→ Work instruction
Your reply should repeat all records verbatim and contain no images.
++++++++++
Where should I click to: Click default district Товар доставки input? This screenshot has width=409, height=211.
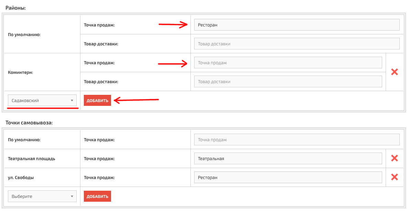(x=296, y=44)
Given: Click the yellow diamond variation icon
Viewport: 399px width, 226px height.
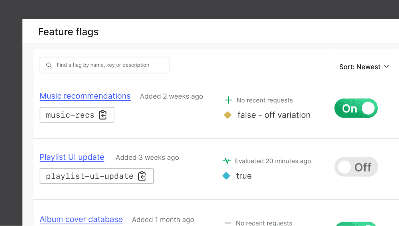Looking at the screenshot, I should [228, 115].
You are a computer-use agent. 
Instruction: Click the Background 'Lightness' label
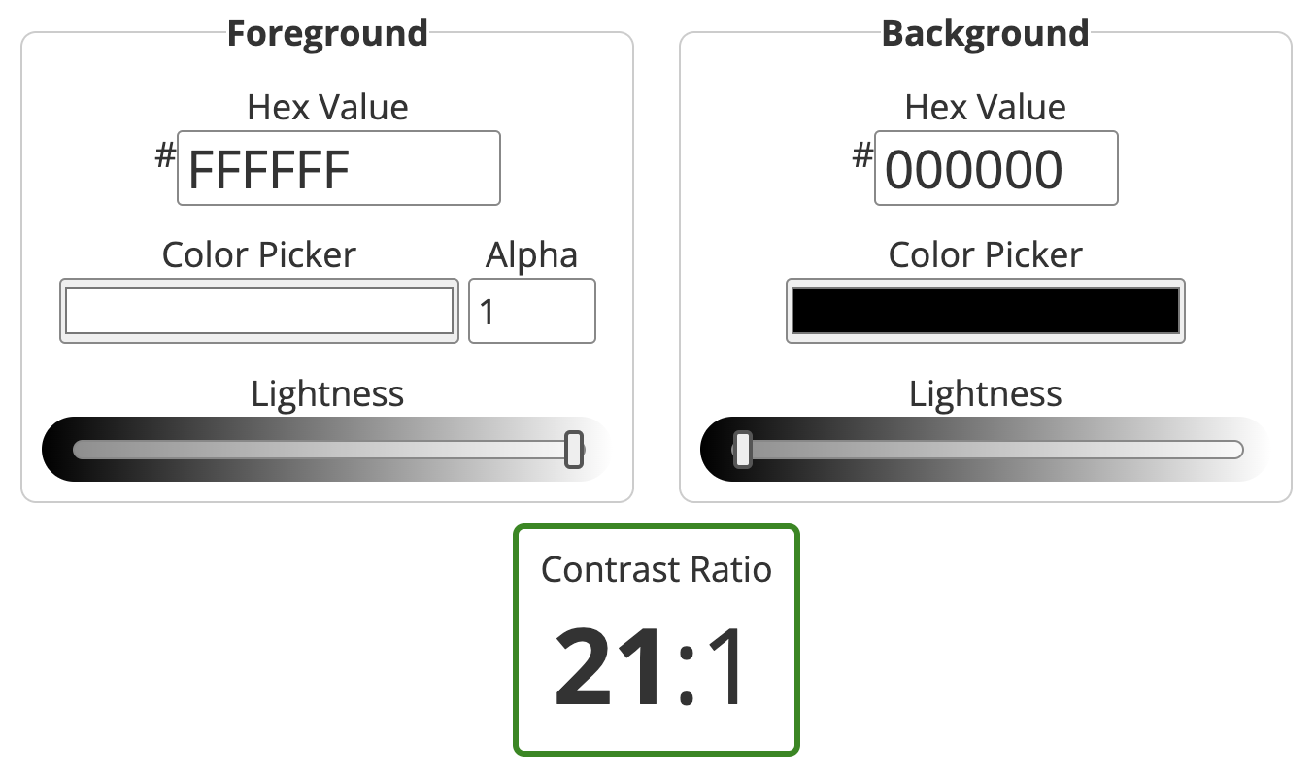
++++++++++
→ Answer space
Where should I click to: Click default district Товар доставки input? This screenshot has width=409, height=211.
(x=296, y=44)
Given: Click the yellow diamond variation icon
Viewport: 399px width, 226px height.
Looking at the screenshot, I should [228, 115].
You are a computer-use agent. 
Instruction: Click the Background 'Lightness' label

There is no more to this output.